또다른 면은 서열 번호 42 또는 이의 축중(degenerate) 변이체; 서열 번호 42와 70%, 80%, 90%, 또는 95% 이상의 서열 동일성을 가지는 분리된 폴리뉴클레오티드; 서열 번호 42와 극한 조건하에 혼성화하는 10개 이상의 아미노산의 분리된 폴리뉴클레오티드; 임의의 전술한 것과 상보적인 분리된 폴리뉴클레오티드; 및 서열 번호 42와 극한 조건하에 혼성화하고 아실 CoA:콜레스테롤 아실전달효소 유사 폴리펩티드를 코딩하는 분리된 폴리뉴클레오티드로 구성된 군으로부터 선택된 폴리뉴클레오티드를 함유하는 분리된 핵산 서열을 제공한다.

또다른 면은 하기 식의 폴리뉴클레오티드로 본질적으로 구성된 분리된 핵산 서열을 제공한다:

5' X-(R₁)_n-(R₂)_n-(R₃)_n-Y 3'

(식 중, X는 수소, Y는 수소 또는 금속, R₁ 및 R₃는 임의의 핵산, n은 0 내지 3000의 정수, R₂는 서열 번호 42 또는 이의 축중 변이체; 서열 번호 42와 70%, 80%, 90%, 또는 95% 이상의 서열 동일성을 가지는 분리된 폴리뉴클레오티드; 서열 번호 42와 극한 조건하에 혼성화하는 10개 이상의 아미노산의 분리된 폴리뉴클레오티드; 임의의 전술한 것과 상보적인 분리된 폴리뉴클레오티드; 및 서열 번호 42와 극한 조건하에 혼성화하고 아실 CoA:콜레스테롤 아실전달효소 유사 폴리펩티드를 코딩하는 분리된 폴리뉴클레오티드로 구성된 군으로부터 선택된다.)
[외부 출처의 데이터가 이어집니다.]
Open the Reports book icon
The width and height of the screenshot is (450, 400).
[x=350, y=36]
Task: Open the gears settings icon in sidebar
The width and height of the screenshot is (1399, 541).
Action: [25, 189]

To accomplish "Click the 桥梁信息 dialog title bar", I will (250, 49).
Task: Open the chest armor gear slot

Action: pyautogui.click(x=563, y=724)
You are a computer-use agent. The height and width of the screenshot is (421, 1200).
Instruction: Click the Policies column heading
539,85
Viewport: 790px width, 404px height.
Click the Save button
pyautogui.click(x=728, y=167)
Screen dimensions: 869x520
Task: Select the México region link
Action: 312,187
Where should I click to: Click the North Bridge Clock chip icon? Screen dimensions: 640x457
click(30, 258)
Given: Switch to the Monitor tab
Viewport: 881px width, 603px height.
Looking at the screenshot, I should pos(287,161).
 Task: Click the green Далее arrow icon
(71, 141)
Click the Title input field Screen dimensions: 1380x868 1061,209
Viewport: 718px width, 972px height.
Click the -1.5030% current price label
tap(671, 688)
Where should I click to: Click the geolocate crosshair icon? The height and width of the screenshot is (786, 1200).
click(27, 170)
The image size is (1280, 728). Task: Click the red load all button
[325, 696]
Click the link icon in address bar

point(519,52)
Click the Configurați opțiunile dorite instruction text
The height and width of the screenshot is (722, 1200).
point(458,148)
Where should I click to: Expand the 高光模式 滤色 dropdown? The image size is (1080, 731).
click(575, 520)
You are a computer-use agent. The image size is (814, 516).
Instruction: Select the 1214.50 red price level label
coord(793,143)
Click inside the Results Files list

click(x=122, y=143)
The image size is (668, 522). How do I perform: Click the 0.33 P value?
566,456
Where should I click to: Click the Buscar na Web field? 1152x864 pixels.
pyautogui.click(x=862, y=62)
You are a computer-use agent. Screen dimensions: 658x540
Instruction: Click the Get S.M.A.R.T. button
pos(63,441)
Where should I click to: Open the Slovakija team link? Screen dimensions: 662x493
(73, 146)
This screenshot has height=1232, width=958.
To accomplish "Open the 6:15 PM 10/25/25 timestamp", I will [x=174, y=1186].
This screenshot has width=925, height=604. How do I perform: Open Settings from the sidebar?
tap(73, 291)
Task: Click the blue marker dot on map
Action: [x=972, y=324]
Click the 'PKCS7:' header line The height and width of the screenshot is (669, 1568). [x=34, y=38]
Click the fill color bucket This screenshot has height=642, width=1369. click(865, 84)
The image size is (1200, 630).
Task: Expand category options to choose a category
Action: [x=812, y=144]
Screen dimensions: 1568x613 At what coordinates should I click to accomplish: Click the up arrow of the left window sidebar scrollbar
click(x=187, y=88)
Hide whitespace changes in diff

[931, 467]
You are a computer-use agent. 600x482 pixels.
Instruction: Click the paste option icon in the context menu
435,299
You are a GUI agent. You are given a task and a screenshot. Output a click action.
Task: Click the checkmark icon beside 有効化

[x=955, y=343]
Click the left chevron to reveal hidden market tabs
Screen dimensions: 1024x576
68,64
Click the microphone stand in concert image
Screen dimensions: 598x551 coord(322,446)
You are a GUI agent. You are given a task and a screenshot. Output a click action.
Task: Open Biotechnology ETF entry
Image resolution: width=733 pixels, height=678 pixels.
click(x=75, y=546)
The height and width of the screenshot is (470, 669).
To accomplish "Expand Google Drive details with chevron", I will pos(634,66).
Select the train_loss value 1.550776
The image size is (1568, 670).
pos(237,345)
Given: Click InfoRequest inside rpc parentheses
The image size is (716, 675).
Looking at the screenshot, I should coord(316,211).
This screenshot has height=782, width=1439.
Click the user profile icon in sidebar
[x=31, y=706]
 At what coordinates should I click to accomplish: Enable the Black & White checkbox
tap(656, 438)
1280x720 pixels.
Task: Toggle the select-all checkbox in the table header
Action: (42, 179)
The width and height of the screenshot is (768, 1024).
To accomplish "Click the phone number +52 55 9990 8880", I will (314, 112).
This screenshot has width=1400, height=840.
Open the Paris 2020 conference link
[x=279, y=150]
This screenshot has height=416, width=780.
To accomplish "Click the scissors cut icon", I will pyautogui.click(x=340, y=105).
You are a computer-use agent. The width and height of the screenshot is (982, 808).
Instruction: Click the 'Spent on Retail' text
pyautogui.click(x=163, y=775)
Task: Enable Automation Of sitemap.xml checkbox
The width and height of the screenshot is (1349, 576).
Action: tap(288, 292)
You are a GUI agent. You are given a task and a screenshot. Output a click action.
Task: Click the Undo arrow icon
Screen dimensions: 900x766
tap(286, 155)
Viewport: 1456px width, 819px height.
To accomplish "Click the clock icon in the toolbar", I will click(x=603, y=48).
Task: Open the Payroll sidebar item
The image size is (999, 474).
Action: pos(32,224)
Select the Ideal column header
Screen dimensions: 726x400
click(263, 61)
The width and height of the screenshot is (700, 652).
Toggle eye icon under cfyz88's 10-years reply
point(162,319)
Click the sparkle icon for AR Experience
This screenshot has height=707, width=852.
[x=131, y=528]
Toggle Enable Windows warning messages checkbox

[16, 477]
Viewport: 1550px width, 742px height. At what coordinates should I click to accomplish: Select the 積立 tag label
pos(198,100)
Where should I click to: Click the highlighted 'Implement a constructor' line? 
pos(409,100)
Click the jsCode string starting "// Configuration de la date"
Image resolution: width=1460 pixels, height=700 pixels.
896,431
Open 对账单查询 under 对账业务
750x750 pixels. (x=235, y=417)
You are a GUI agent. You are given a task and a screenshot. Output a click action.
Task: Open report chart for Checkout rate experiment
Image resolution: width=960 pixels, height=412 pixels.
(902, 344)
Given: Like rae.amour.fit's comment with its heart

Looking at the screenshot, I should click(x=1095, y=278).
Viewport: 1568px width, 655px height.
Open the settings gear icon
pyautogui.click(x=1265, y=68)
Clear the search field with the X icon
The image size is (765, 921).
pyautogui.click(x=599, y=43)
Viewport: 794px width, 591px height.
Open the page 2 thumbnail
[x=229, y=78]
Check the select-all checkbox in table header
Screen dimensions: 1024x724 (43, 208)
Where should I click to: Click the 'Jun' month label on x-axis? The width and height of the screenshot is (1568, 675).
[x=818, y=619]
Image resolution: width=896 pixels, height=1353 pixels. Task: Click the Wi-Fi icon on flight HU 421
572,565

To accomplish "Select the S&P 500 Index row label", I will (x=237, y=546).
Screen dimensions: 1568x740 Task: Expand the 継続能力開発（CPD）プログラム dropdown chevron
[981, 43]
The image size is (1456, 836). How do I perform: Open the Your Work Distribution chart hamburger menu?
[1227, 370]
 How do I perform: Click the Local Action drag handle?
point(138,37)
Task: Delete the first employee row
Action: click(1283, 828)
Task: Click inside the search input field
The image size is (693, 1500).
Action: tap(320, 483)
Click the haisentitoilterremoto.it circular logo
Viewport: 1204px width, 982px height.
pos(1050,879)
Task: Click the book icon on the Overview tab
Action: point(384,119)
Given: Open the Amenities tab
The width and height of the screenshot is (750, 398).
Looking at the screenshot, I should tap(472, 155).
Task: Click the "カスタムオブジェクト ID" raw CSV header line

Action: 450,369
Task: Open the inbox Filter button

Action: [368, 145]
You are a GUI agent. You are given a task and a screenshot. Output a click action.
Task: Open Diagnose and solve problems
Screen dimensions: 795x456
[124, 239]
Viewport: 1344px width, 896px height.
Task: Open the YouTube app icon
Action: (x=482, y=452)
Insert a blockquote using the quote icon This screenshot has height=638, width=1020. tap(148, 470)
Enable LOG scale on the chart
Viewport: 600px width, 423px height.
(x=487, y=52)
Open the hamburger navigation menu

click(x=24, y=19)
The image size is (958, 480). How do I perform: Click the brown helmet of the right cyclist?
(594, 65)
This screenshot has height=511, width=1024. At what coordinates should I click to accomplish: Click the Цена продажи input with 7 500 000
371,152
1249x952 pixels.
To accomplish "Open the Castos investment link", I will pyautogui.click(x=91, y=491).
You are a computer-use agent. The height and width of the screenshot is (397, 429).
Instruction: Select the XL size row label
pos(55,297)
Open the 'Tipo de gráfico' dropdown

또한 레시틴:콜레스테롤 아실전달효소 유사 폴리펩티드 및/또는 아실 CoA:콜레스테롤 아실전달효소 유사 폴리펩티드를 코딩하는 폴리뉴클레오티드에 작동가능하게 연결된 조절 서열을 함유한 재조합 핵산 구축물이 제공된다. 하나의 구현예에서, 스테롤 아실전달효소는 식물 스테롤 아실전달효소이다. 또다른 구현예에서, 재조합 핵산 구축물은 추가로 종결 서열을 함유한다. 조절 서열은 구성 프로모터, 유도성 프로모터, 발생적으로 조절된 프로모터, 조직 특이성 프로모터, 기관 특이성 프로모터, 종자 특이성 프로모터 또는 전술한 것의 임의의 조합일 수 있다. 또한 상기 재조합 핵산 구축물을 포함한 식물 및 그러한 식물의 종자 및 자손이 제공된다. 상기 재조합 핵산 구축물은 또한 적당한 숙주 세포내로 도입되어 본 발명의 또다른 면을 제공할 수 있다. 숙주 세포가 식물 숙주 세포라면, 세포는 본 발명의 또다른 면을 제공하기 위한 식물을 생산하기 위해 사용될 수 있다. 추가의 면은 그러한 식물의 종자 및 자손을 포함한다.

또다른 면은 서열 번호 3, 서열 번호 5, 서열 번호 7, 서열 번호 9, 서열 번호 74, 서열 번호 76, 또는 하나 이상의 보존된 아미노산 치환을 가진 임의의 이전 서열을 함유하는 정제된 폴리펩티드이다.

여전히 또다른 면은 서열 번호 3, 5, 7, 9, 74, 76 및 하나 이상의 보존된 아미노산 치환을 포함한 임의의 이전의 서열로 구성된 군으로부터 선택된 아미노산 서열로부터 10개 이상의 연속적인 아미노산을 함유하는 정제된 면역원성 폴리펩티 드를 제공한다. 또한 이전의 면역원성 폴리펩티드를 특이적으로 결합하는 다중클론 또는 단클론 항체가 제공된다.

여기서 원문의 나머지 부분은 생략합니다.